Data records
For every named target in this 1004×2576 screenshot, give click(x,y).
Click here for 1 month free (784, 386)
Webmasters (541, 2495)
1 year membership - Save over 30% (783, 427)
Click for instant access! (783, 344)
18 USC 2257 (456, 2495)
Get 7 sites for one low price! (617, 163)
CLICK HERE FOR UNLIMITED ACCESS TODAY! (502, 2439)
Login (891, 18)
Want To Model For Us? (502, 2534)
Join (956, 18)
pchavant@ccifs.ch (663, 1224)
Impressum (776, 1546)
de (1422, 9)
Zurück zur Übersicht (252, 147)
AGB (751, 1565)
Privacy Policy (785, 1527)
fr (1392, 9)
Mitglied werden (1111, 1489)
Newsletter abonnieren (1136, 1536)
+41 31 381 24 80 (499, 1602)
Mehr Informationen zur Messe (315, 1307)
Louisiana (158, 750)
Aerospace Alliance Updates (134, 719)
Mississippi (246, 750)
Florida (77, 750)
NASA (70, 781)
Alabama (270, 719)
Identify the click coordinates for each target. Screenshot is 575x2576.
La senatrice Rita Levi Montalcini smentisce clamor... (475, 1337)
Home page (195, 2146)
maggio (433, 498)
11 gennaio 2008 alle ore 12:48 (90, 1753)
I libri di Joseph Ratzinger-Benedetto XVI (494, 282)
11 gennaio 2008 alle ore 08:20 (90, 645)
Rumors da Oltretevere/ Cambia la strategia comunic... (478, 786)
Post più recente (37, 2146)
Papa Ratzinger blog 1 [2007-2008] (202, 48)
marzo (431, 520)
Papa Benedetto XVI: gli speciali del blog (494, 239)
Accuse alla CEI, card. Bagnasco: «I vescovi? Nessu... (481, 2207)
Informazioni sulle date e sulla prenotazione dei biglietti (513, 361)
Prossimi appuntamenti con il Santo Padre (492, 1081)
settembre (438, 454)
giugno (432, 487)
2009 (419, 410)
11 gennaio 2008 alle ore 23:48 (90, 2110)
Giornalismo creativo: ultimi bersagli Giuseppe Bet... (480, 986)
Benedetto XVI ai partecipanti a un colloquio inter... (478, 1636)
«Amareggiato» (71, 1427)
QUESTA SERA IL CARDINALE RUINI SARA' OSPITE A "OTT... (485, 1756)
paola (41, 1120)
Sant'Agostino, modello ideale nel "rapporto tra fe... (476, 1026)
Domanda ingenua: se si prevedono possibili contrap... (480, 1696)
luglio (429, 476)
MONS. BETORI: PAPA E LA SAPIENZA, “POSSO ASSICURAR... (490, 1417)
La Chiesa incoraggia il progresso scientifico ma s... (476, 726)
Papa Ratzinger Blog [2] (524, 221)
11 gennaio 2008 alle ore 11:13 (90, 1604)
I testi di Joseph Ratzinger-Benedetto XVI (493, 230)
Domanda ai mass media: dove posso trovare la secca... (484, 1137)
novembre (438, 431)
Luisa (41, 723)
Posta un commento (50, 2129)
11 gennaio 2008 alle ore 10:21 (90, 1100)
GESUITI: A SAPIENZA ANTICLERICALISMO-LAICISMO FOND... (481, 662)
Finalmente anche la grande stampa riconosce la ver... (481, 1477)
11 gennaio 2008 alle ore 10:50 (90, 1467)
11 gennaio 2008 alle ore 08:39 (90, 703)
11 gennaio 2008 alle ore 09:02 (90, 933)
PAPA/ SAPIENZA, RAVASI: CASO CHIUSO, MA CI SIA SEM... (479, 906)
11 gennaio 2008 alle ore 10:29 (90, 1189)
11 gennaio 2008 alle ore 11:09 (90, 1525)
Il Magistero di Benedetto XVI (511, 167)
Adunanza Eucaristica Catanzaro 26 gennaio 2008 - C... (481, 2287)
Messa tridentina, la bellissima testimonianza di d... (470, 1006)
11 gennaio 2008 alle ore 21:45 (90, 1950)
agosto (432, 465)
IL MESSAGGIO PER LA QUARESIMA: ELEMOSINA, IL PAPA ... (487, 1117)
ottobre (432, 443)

Objective
Can you extract every line of the records above and reproduce each one unchanged, in its original order?

Result
For every named target in this 1004×2576 screenshot, give click(x,y).
Click here for 1 month free (784, 386)
Webmasters (541, 2495)
1 year membership - Save over 30% (783, 427)
Click for instant access! (783, 344)
18 USC 2257 (456, 2495)
Get 7 sites for one low price! (617, 163)
CLICK HERE FOR UNLIMITED ACCESS TODAY! (502, 2439)
Login (891, 18)
Want To Model For Us? (502, 2534)
Join (956, 18)
pchavant@ccifs.ch (663, 1224)
Impressum (776, 1546)
de (1422, 9)
Zurück zur Übersicht (252, 147)
AGB (751, 1565)
Privacy Policy (785, 1527)
fr (1392, 9)
Mitglied werden (1111, 1489)
Newsletter abonnieren (1136, 1536)
+41 31 381 24 80 (499, 1602)
Mehr Informationen zur Messe (315, 1307)
Louisiana (158, 750)
Aerospace Alliance Updates (134, 719)
Mississippi (246, 750)
Florida (77, 750)
NASA (70, 781)
Alabama (270, 719)
Identify the click coordinates for each target. Screenshot is 575x2576.
La senatrice Rita Levi Montalcini smentisce clamor... (475, 1337)
Home page (195, 2146)
maggio (433, 498)
11 gennaio 2008 alle ore 12:48 (90, 1753)
I libri di Joseph Ratzinger-Benedetto XVI (494, 282)
11 gennaio 2008 alle ore 08:20 (90, 645)
Rumors da Oltretevere/ Cambia la strategia comunic... (478, 786)
Post più recente (37, 2146)
Papa Ratzinger blog 1 [2007-2008] (202, 48)
marzo (431, 520)
Papa Benedetto XVI: gli speciali del blog (494, 239)
Accuse alla CEI, card. Bagnasco: «I vescovi? Nessu... (481, 2207)
Informazioni sulle date e sulla prenotazione dei biglietti (513, 361)
Prossimi appuntamenti con il Santo Padre (492, 1081)
settembre (438, 454)
giugno (432, 487)
2009 (419, 410)
11 gennaio 2008 alle ore 23:48 (90, 2110)
Giornalismo creativo: ultimi bersagli Giuseppe Bet... (480, 986)
Benedetto XVI ai partecipanti a un colloquio inter... (478, 1636)
«Amareggiato» (71, 1427)
QUESTA SERA IL CARDINALE RUINI SARA' OSPITE A "OTT... (485, 1756)
paola (41, 1120)
Sant'Agostino, modello ideale nel "rapporto tra fe... (476, 1026)
Domanda ingenua: se si prevedono possibili contrap... (480, 1696)
luglio (429, 476)
MONS. BETORI: PAPA E LA SAPIENZA, “POSSO ASSICURAR... (490, 1417)
La Chiesa incoraggia il progresso scientifico ma s... (476, 726)
Papa Ratzinger Blog [2] (524, 221)
11 gennaio 2008 alle ore 11:13 (90, 1604)
I testi di Joseph Ratzinger-Benedetto XVI (493, 230)
Domanda ai mass media: dove posso trovare la secca... (484, 1137)
novembre (438, 431)
Luisa (41, 723)
Posta un commento (50, 2129)
11 gennaio 2008 alle ore 10:21 (90, 1100)
GESUITI: A SAPIENZA ANTICLERICALISMO-LAICISMO FOND... (481, 662)
Finalmente anche la grande stampa riconosce la ver... (481, 1477)
11 gennaio 2008 alle ore 10:50 (90, 1467)
11 gennaio 2008 alle ore 08:39 (90, 703)
11 gennaio 2008 alle ore 09:02 (90, 933)
PAPA/ SAPIENZA, RAVASI: CASO CHIUSO, MA CI SIA SEM... (479, 906)
11 gennaio 2008 alle ore 10:29 (90, 1189)
11 gennaio 2008 alle ore 11:09 (90, 1525)
Il Magistero di Benedetto XVI (511, 167)
Adunanza Eucaristica Catanzaro 26 gennaio 2008 - C... (481, 2287)
Messa tridentina, la bellissima testimonianza di d... (470, 1006)
11 gennaio 2008 alle ore 21:45 (90, 1950)
agosto (432, 465)
IL MESSAGGIO PER LA QUARESIMA: ELEMOSINA, IL PAPA ... (487, 1117)
ottobre (432, 443)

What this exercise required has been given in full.